It started as a roadside tea shack in 1988 but today Loch Fyne Oysters is a cluster of businesses supplying seafood to British hotels and airlines as well as 42 restaurants, and boasts an online retail site that sends oysters as far away as Hong Kong. The original Loch Fyne Oyster Bar, with its simple wood interior and front counter carved in the shape of a Norse long boat with a fancifully carved sea dragon on the prow to bring good luck, sits where it always has – just off the main road leading from Glasgow towards Inveraray in the Scottish Highlands. In the 25 years since it began selling oysters, Loch Fyne has gained a reputation for delivering quality and sustainably sourced seafood – a reminder that good food needn’t cost the earth.

I’m sitting with Virginia Sumsion whose uncle Johnny Noble was one of two original co-founders of Loch Fyne Oysters and who has been part of the family run business for 13 years. Virginia is an oyster neophyte turned evangelical. ‘Way back when, I didn’t know a thing about oysters, not even how to open one,’ she says making a quick twist with a specially designed French ‘huitre’ knife inserted into the small end of the oyster, followed by a sharp cut to the muscle that joins it to the shell. This is first part of my lesson in how to correctly open an oyster. Once the muscle has been cut from the shell, it should be transferred straight into the mouth. Preferably followed by a glug of dry Muscadet. I do as I’m told.

Lunch starts with half a dozen raw oysters, followed by another half dozen baked oysters with parmesan and topped off with hot smoked salmon, which I learn later during the tour of the smokehouse, gets its moist texture from the way it’s cured for 17 hours with salt and brown sugar, then cold smoked for 16 hours, then hot smoked for another four hours. The flavour is tinged with a hint of whisky from oak barrel shavings that fuel the fires.

Oysters are reputed to be an aphrodisiac, thanks to their high levels of zinc. But if that doesn’t appeal, there’s also the fact that oysters have near-zero cholesterol, plenty of protein and are packed with minerals such as iron. ‘There has been a sea change in the public’s perception of fish as sustainable,’ Sumsion quips. By that she means, just like eggs, seafood was once bought without a second thought to how sustainably it was produced. Now you’d be hard pressed to not find yourself with anything other than free-range in your food basket. Thanks to the many campaigns highlighting the perilous state of our sea life, seafood is going through the same process. And with the current backlash against meat as a carbon-heavy and disease-inducing food, the idea that we should find alternatives has added more weight to the idea of a home-grown, sustainably-sourced fish-based diet. Enter Loch Fyne Oysters.

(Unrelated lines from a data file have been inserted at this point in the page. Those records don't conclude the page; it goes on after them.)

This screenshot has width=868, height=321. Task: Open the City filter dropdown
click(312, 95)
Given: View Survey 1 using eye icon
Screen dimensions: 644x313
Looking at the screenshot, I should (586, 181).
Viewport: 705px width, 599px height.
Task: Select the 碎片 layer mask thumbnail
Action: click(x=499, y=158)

Loch Fyne is the longest sea loch in Scotland, 50 miles inland from the coast, and with some of the deepest inland waters in Europe. This depth and breadth, along with the help of the Gulf Stream, ensures a good flow of water from the sea providing a good source of plankton to feed the oysters. In 1978, Johnny Noble, heir to the Ardkinglas Estate and his friend Andy Lane, made use of the low-tide rights the Noble family had along the shoreline of Loch Fyne to do something revolutionary: set up an oyster farm. Back then, the oyster industry was only just starting to recover from overfishing and industrial pollution, and the entrepreneurial duo learned their first lesson quickly when the entire first batch of farmed oysters died – the result, as they discovered later, of anti-foulant chemicals that have since been banned. The lesson was clear: oysters are a good indicator of how clean water is. As a result, Noble and Lane proceeded to set up a business that has at its heart a commitment to maintaining the environmental sustainability of the loch and its small but tight-knit community.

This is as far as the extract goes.